William Small: Commercial vacancies on the upswing
Special to The Aspen Times
Aspen, CO Colorado
Over the past year, I’ve reported on the changing landscape of Aspen’s retail and office market, and the impact of the national economic recession on Aspen’s downtown commercial core.
In January 2009, Aspen was experiencing a 3.2 percent vacancy rate with the prospects of it rising as the recession took hold. The question on everyone’s mind was whether the increasing vacancy rate would lead to a decline in commercial rent prices in the core.

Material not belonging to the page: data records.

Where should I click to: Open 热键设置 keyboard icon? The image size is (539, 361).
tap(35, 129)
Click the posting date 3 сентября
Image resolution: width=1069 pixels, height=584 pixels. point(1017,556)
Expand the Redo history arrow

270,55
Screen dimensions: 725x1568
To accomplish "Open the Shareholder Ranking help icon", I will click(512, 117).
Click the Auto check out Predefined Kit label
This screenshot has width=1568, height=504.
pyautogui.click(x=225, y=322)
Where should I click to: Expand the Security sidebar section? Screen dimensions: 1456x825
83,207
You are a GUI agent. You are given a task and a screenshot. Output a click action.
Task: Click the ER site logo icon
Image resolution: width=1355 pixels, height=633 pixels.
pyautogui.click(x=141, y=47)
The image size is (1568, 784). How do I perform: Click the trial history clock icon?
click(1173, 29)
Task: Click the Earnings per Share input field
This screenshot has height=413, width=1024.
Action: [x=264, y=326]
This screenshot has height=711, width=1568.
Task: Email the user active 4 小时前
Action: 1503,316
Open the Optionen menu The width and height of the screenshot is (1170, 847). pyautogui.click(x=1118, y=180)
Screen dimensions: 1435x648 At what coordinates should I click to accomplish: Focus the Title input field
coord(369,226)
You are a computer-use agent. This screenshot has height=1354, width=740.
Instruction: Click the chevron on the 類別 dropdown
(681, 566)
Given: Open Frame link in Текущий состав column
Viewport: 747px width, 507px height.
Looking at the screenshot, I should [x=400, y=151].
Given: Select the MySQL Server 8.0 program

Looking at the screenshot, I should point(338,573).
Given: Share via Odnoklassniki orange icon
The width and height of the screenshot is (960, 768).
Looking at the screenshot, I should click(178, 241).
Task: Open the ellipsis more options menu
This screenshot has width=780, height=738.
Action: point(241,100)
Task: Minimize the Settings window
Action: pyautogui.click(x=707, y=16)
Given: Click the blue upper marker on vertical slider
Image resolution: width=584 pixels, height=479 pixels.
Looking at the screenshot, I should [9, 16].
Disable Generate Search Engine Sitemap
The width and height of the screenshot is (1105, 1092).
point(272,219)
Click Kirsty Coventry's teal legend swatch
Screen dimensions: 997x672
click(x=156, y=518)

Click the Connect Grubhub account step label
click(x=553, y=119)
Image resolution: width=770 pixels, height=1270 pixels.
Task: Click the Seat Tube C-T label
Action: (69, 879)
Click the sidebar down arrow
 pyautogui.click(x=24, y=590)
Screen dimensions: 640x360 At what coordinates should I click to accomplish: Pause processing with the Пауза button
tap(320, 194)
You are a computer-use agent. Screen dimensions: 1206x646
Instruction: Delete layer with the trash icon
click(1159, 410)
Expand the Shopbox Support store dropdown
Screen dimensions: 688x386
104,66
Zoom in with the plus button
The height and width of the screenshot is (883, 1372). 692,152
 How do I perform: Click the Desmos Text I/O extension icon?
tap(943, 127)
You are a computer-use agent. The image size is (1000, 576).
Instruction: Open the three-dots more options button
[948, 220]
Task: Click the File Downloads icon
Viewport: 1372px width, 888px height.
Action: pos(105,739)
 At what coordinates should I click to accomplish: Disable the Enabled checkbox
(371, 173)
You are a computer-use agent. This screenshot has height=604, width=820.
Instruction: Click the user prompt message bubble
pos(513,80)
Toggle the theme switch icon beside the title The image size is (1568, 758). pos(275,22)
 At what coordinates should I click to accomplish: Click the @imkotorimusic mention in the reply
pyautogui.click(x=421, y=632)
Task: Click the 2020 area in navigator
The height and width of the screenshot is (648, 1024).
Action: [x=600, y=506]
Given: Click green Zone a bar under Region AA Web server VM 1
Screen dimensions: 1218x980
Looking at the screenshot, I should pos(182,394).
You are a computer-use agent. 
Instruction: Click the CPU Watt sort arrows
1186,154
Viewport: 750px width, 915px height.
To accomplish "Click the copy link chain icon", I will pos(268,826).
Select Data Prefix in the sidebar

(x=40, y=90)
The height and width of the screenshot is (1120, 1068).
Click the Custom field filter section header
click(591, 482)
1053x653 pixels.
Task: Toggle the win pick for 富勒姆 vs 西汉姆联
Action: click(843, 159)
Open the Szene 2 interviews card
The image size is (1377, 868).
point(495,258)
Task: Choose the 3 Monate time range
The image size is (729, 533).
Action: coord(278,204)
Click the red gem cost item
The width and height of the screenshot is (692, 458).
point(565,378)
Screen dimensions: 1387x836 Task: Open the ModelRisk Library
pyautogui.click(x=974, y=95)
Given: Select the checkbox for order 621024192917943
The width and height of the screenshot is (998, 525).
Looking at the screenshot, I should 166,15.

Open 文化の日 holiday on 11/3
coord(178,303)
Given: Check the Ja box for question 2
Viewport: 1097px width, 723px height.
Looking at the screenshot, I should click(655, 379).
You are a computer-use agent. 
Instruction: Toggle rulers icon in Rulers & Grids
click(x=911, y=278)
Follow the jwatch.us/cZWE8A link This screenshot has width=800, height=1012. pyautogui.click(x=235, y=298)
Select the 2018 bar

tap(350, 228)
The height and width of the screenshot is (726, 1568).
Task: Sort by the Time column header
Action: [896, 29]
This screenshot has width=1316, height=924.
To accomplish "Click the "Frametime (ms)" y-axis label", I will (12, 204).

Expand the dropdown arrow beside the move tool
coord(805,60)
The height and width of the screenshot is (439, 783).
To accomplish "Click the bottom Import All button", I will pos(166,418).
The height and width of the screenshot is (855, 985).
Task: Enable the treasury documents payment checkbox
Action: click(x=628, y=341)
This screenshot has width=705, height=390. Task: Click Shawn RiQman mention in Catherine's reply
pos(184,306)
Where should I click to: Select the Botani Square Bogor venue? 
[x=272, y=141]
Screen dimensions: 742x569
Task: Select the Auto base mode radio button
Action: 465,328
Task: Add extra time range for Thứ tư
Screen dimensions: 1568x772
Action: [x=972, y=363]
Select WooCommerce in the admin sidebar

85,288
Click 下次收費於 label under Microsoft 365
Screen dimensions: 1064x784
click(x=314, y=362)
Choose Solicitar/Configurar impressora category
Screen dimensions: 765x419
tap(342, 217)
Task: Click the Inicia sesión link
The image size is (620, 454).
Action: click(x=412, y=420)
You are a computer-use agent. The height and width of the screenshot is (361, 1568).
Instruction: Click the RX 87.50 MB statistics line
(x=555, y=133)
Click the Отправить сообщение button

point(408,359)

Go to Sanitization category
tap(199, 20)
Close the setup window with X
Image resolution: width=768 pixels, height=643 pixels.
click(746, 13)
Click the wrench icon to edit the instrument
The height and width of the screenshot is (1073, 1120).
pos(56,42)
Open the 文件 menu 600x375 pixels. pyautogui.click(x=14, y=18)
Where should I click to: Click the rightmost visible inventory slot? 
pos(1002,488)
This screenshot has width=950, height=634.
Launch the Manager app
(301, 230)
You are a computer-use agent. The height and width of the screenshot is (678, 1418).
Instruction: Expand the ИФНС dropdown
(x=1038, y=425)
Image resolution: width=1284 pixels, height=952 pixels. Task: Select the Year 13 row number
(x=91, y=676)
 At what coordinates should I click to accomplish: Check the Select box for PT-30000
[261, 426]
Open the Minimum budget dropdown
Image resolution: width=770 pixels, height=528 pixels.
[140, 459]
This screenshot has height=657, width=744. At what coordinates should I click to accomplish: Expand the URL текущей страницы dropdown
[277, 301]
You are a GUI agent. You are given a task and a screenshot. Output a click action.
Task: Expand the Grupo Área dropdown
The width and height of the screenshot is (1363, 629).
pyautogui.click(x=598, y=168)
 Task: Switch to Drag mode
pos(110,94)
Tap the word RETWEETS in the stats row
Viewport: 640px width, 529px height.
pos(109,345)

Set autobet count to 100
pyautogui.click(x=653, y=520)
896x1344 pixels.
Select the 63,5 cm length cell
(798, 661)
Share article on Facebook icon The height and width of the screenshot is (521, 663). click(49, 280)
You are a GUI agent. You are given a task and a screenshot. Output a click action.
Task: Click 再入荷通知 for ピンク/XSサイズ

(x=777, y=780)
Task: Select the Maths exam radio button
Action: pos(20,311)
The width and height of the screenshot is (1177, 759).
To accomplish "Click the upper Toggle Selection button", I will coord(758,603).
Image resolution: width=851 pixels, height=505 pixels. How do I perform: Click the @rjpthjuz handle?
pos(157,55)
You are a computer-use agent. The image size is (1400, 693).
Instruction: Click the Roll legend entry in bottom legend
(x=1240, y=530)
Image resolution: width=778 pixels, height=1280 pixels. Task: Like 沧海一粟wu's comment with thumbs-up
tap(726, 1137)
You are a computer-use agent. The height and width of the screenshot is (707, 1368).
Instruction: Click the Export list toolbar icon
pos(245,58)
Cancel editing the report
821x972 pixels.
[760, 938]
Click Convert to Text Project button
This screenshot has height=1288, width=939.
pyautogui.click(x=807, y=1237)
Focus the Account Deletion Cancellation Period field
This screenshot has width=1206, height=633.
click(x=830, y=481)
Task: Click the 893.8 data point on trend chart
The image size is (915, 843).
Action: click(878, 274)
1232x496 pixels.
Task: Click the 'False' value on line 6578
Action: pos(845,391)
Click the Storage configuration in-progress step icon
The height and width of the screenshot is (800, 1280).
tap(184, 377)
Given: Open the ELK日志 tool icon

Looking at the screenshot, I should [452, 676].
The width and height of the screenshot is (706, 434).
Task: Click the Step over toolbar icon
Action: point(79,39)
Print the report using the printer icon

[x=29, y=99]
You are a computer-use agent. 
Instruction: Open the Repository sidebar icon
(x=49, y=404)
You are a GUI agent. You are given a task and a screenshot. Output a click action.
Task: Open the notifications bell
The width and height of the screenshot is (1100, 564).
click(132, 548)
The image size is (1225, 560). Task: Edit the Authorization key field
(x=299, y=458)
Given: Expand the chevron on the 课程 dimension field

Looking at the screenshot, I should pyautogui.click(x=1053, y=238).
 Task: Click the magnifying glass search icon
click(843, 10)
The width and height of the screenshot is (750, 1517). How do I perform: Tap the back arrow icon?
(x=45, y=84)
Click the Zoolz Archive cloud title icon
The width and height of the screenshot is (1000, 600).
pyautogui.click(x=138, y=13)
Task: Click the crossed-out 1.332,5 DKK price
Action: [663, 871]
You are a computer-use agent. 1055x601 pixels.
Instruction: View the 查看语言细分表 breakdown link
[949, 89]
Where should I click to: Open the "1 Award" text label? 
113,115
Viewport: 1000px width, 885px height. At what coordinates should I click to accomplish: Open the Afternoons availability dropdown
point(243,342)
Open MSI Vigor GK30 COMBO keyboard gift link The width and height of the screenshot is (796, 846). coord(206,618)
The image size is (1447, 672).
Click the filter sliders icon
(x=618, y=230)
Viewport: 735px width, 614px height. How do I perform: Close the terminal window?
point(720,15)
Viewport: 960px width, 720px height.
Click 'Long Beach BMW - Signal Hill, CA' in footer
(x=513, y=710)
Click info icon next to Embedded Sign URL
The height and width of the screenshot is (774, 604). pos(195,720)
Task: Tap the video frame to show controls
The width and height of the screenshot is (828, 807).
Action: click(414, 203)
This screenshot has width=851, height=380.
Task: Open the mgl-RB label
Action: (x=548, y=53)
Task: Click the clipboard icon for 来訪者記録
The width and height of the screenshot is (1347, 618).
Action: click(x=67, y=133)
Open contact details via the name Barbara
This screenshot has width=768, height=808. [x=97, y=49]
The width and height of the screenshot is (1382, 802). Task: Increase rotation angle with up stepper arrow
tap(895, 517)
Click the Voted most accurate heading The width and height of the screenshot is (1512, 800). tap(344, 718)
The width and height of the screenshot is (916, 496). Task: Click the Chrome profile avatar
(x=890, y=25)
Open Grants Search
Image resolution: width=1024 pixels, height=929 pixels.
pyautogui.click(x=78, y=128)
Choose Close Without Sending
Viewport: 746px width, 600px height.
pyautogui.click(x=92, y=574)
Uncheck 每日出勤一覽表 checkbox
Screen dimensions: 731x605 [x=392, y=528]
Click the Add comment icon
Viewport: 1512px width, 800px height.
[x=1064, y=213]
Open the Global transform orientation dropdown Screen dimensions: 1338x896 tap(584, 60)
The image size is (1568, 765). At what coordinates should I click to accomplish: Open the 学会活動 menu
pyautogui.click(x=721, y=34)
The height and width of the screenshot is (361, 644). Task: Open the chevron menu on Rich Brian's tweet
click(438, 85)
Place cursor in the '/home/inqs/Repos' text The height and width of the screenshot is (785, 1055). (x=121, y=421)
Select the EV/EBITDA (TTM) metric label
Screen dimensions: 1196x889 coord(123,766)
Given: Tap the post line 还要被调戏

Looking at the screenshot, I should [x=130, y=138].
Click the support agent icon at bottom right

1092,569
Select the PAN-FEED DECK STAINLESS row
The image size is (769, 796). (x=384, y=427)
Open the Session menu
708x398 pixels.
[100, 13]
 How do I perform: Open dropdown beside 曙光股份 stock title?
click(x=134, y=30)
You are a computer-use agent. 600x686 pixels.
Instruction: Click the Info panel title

By midyear 2009, the vacancy rate in the commercial core had doubled to about 6.4 percent. The rise in vacancies was in conjunction with a roughly 20 percent decline in overall retail activity in downtown Aspen, as reported by the city of Aspen. As fall 2009 approached, we noticed more vacant storefronts and “going out of business” sales. At one point this past fall, the vacancy rate in downtown Aspen had risen to close to 8.5 percent, which is normally a point in most commercial markets when the bargaining power of landlords and tenants is roughly equal – meaning tenants have multiple options for space, and landlords have to compete against each other to fill their spaces.
As we approached the end of 2009, a number of retail spaces were leased short term for the winter months by a mix of local and national tenants. This leasing activity helped bring down the vacancy rate as the winter season got under way. Some of the seasonal tenants will end up signing long-term leases, and the rest will give up their spaces at the end of the ski season.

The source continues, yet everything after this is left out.